Cingular’s headquarters will stay in Atlanta, as will the Southeast regional headquarters for the merged company.
Cingular has grown strongly since it was formed in 2001 by the merger of a number of regional wireless carriers, and there has been speculation that AT&T wanted to assume full control of this growth business, in part to be able to market it under the AT&T name.
The wireless operations will be the growth engine of the new company, reportedly accounting for one-third of the combined revenue.
AT&T expects the acquisition to save it $2 billion annually, starting the year after the deal closes. About half of the savings would come from reduced advertising expenses and from combining the companies’ work forces.
The rest of the savings would come from combining the backbone network and information-technology operations of the two companies.
Coming as it does in the midst of a heated debate over the future of broadband internet services–and whether service providers should have to pay more for a higher quality of service (see related story)–the proposed merger has many people wondering what it will mean for the telecom industry’s plans for a two-tiered system.
But at least one reporter believes the deal could force telephone companies to back away from their push to charge web companies extra to deliver video and other services to the nation’s businesses, homes, and schools.

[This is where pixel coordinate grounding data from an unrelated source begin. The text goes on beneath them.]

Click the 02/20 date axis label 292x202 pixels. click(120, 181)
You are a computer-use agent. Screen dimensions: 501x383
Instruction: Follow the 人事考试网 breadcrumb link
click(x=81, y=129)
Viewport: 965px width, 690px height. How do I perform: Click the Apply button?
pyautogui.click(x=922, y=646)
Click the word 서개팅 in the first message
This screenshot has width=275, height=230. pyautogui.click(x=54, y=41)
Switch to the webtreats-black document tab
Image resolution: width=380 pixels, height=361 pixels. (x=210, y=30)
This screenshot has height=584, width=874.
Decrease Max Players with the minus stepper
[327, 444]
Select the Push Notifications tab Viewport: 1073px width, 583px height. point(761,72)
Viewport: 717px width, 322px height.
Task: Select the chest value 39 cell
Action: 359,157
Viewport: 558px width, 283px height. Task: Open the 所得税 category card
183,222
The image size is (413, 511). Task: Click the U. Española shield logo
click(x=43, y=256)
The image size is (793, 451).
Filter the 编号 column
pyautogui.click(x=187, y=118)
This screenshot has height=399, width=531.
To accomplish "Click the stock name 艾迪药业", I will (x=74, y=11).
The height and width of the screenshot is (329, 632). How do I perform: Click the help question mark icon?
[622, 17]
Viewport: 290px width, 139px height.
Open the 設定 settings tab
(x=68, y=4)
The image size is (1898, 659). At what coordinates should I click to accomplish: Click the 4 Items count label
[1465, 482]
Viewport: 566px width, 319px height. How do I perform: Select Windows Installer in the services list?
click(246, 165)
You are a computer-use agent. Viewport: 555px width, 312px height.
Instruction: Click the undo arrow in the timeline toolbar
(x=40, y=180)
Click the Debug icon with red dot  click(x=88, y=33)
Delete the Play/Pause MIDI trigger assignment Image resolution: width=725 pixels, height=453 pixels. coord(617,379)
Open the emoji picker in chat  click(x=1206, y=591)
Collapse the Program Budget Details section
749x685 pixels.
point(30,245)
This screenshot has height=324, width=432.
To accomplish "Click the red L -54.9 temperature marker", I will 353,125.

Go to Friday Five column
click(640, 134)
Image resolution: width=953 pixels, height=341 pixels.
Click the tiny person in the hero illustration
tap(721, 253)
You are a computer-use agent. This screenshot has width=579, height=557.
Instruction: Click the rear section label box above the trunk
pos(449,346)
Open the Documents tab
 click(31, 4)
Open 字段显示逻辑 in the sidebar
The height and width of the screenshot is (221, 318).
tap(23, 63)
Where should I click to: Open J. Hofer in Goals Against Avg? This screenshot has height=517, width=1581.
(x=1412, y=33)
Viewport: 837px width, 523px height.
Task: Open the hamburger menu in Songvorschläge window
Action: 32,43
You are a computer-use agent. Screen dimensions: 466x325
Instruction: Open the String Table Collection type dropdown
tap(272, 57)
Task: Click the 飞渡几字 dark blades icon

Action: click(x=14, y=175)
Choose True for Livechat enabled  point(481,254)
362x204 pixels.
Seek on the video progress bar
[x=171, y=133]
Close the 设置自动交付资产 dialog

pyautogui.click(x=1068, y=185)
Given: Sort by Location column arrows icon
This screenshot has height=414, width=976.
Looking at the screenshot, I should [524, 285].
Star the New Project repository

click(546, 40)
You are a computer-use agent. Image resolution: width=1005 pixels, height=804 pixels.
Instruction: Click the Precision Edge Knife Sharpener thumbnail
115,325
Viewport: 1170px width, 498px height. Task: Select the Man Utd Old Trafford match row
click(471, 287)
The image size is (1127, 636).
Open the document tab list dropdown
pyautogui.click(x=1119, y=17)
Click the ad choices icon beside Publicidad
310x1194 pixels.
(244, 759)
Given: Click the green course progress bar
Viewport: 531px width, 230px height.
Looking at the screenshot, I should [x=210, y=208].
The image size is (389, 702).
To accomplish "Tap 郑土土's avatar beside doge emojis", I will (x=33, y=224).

As a matter of practicality, with AT&T and BellSouth now focused on getting their $67 billion deal approved by the government, the companies might need to turn less vocal in threatening an end to what has come to be known as “network neutrality,” according to Associated Press business columnist Bruce Meyerson.
“The phone companies haven’t been shy in asserting their right to run their networks as they see fit, arguing that market forces and competition, rather than regulation, are the best protection against the abuse of network power their foes fear,” Meyerson wrote for a March 7 column. “Still, if it’s a choice between that and winning government clearance for a merger, the industry has already shown a willingness to back down on the network fight.”
Meyerson added, “Last fall, the Federal Communications Commission insisted on a two-year guarantee of network neutrality before signing off on the Verizon-MCI and SBC-AT&T deals. It stands to reason that the FCC will seek similar pledges in reviewing the AT&T-BellSouth deal. And since AT&T likely expects as much, it’s hard to fathom that the company would risk a rejection of the deal by pushing too hard against pledging anew to treat all web traffic on its network equally.”
The FCC has declined comment on whether network neutrality would be a consideration in its review of the deal. For now, AT&T is maintaining that the issues are unrelated. “We see the rationale for this merger as separate and distinct,” said spokesman Michael Coe.